Intelligent Systems Program, School of Computing and Information, University of Pittsburgh, PA.
Department of Health Information Management, University of Pittsburgh, PA.
AMIA Annu Symp Proc. 2023 Apr 29;2022:972-981. eCollection 2022.
Developing clinical natural language systems based on machine learning and deep learning is dependent on the availability of large-scale annotated clinical text datasets, most of which are time-consuming to create and not publicly available. The lack of such annotated datasets is the biggest bottleneck for the development of clinical NLP systems. Zero-Shot Learning (ZSL) refers to the use of deep learning models to classify instances from new classes of which no training data have been seen before. Prompt-based learning is an emerging ZSL technique in NLP where we define task-based templates for different tasks. In this study, we developed a novel prompt-based clinical NLP framework called HealthPrompt and applied the paradigm of prompt-based learning on clinical texts. In this technique, rather than fine-tuning a Pre-trained Language Model (PLM), the task definitions are tuned by defining a prompt template.
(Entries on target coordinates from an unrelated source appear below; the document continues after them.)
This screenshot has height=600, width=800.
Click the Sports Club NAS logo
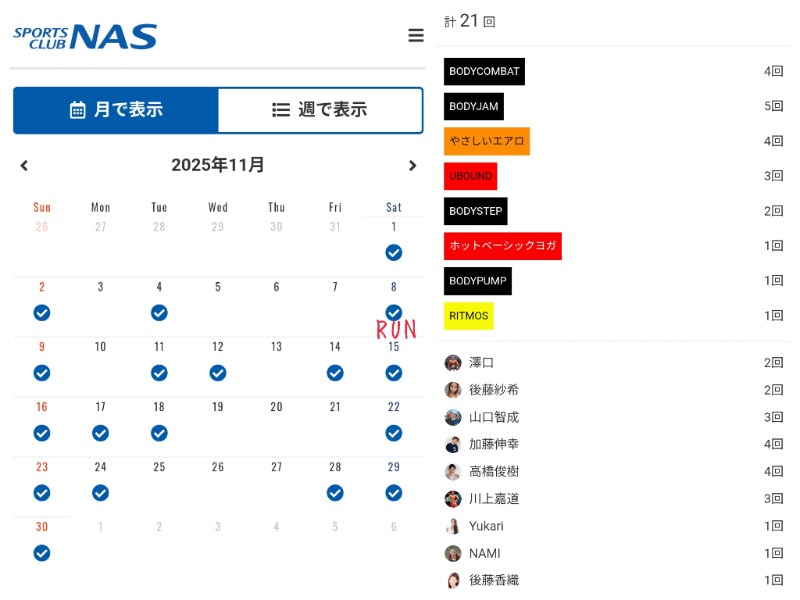pos(85,37)
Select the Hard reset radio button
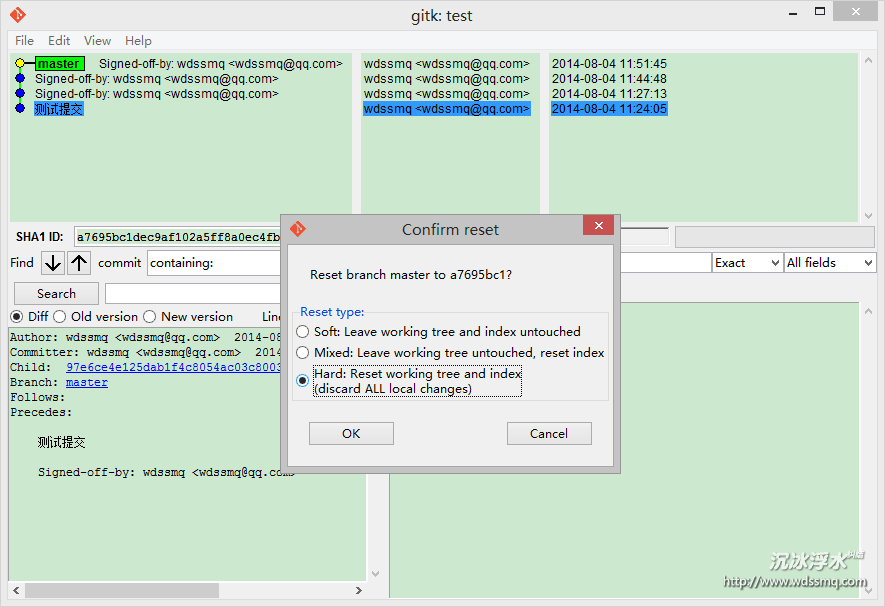The height and width of the screenshot is (607, 885). point(303,380)
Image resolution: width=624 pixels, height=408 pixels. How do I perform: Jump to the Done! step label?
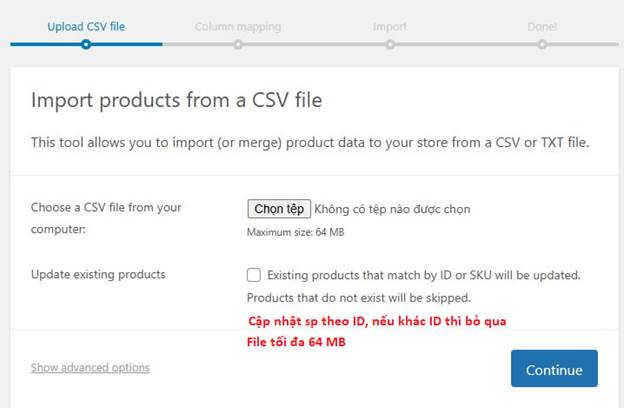click(x=542, y=26)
We performed an in-depth analysis of HealthPrompt on six different PLMs in a no-training-data setting. Our experiments show that HealthPrompt could effectively capture the context of clinical texts and perform well for clinical NLP tasks without any training data.
基于机器学习和深度学习开发临床自然语言系统依赖于大规模标注的临床文本数据集的可用性,而这些数据集大多需要耗费大量时间来创建,且无法公开获取。缺乏此类标注数据集是临床自然语言处理系统发展的最大瓶颈。零样本学习(ZSL)是指使用深度学习模型对以前从未见过训练数据的新类别的实例进行分类。基于提示的学习是 NLP 中一种新兴的 ZSL 技术,我们为不同任务定义基于任务的模板。在这项研究中,我们开发了一种名为 HealthPrompt 的新型基于提示的临床自然语言处理框架,并将基于提示的学习范式应用于临床文本。在这项技术中,不是通过微调预训练语言模型(PLM),而是通过定义提示模板来调整任务定义。我们在没有训练数据的情况下,在六个不同的 PLM 上对 HealthPrompt 进行了深入分析。我们的实验表明,HealthPrompt 可以有效地捕获临床文本的上下文,并在没有任何训练数据的情况下很好地执行临床自然语言处理任务。